** ASSIGNMENT **
Each line below must be written out exactly as shown.

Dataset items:
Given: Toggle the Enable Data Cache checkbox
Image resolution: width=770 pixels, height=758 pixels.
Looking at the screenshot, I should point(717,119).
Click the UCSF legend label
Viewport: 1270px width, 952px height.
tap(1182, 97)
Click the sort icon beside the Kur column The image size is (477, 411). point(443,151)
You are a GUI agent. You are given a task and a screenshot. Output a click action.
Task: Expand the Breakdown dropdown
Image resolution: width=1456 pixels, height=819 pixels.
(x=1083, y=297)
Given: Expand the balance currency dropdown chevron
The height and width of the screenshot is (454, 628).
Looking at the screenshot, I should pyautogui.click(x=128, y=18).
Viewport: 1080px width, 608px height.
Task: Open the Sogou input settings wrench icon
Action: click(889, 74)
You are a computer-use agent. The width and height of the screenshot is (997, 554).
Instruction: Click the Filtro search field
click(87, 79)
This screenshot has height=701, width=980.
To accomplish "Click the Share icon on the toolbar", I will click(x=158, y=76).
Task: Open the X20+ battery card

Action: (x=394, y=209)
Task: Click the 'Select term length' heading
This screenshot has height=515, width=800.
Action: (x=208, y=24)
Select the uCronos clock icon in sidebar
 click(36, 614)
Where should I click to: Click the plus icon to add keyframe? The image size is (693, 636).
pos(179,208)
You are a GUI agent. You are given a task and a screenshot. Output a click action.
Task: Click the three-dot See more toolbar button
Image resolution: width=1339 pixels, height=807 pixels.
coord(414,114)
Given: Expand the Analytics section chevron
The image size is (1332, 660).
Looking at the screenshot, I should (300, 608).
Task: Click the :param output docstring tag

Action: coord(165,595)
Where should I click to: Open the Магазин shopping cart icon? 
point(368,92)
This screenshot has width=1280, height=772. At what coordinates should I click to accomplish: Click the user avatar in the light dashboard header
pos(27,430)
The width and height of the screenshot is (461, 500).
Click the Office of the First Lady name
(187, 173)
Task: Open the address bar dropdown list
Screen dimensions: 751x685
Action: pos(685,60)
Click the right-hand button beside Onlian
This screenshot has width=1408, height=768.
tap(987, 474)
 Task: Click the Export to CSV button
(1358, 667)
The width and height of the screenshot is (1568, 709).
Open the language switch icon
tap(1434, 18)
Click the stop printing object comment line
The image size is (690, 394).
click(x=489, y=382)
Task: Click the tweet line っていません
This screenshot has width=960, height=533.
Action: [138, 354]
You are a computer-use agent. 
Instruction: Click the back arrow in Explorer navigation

** YOUR SOLUTION **
Given: Toggle the Enable Data Cache checkbox
Image resolution: width=770 pixels, height=758 pixels.
Looking at the screenshot, I should point(717,119).
Click the UCSF legend label
Viewport: 1270px width, 952px height.
tap(1182, 97)
Click the sort icon beside the Kur column The image size is (477, 411). point(443,151)
You are a GUI agent. You are given a task and a screenshot. Output a click action.
Task: Expand the Breakdown dropdown
Image resolution: width=1456 pixels, height=819 pixels.
(x=1083, y=297)
Given: Expand the balance currency dropdown chevron
The height and width of the screenshot is (454, 628).
Looking at the screenshot, I should pyautogui.click(x=128, y=18).
Viewport: 1080px width, 608px height.
Task: Open the Sogou input settings wrench icon
Action: click(889, 74)
You are a computer-use agent. The width and height of the screenshot is (997, 554).
Instruction: Click the Filtro search field
click(87, 79)
This screenshot has height=701, width=980.
To accomplish "Click the Share icon on the toolbar", I will click(x=158, y=76).
Task: Open the X20+ battery card

Action: (x=394, y=209)
Task: Click the 'Select term length' heading
This screenshot has height=515, width=800.
Action: (x=208, y=24)
Select the uCronos clock icon in sidebar
 click(36, 614)
Where should I click to: Click the plus icon to add keyframe? The image size is (693, 636).
pos(179,208)
You are a GUI agent. You are given a task and a screenshot. Output a click action.
Task: Click the three-dot See more toolbar button
Image resolution: width=1339 pixels, height=807 pixels.
coord(414,114)
Given: Expand the Analytics section chevron
The image size is (1332, 660).
Looking at the screenshot, I should (300, 608).
Task: Click the :param output docstring tag

Action: coord(165,595)
Where should I click to: Open the Магазин shopping cart icon? 
point(368,92)
This screenshot has width=1280, height=772. At what coordinates should I click to accomplish: Click the user avatar in the light dashboard header
pos(27,430)
The width and height of the screenshot is (461, 500).
Click the Office of the First Lady name
(187, 173)
Task: Open the address bar dropdown list
Screen dimensions: 751x685
Action: pos(685,60)
Click the right-hand button beside Onlian
This screenshot has width=1408, height=768.
tap(987, 474)
 Task: Click the Export to CSV button
(1358, 667)
The width and height of the screenshot is (1568, 709).
Open the language switch icon
tap(1434, 18)
Click the stop printing object comment line
The image size is (690, 394).
click(x=489, y=382)
Task: Click the tweet line っていません
This screenshot has width=960, height=533.
Action: [138, 354]
You are a computer-use agent. 
Instruction: Click the back arrow in Explorer navigation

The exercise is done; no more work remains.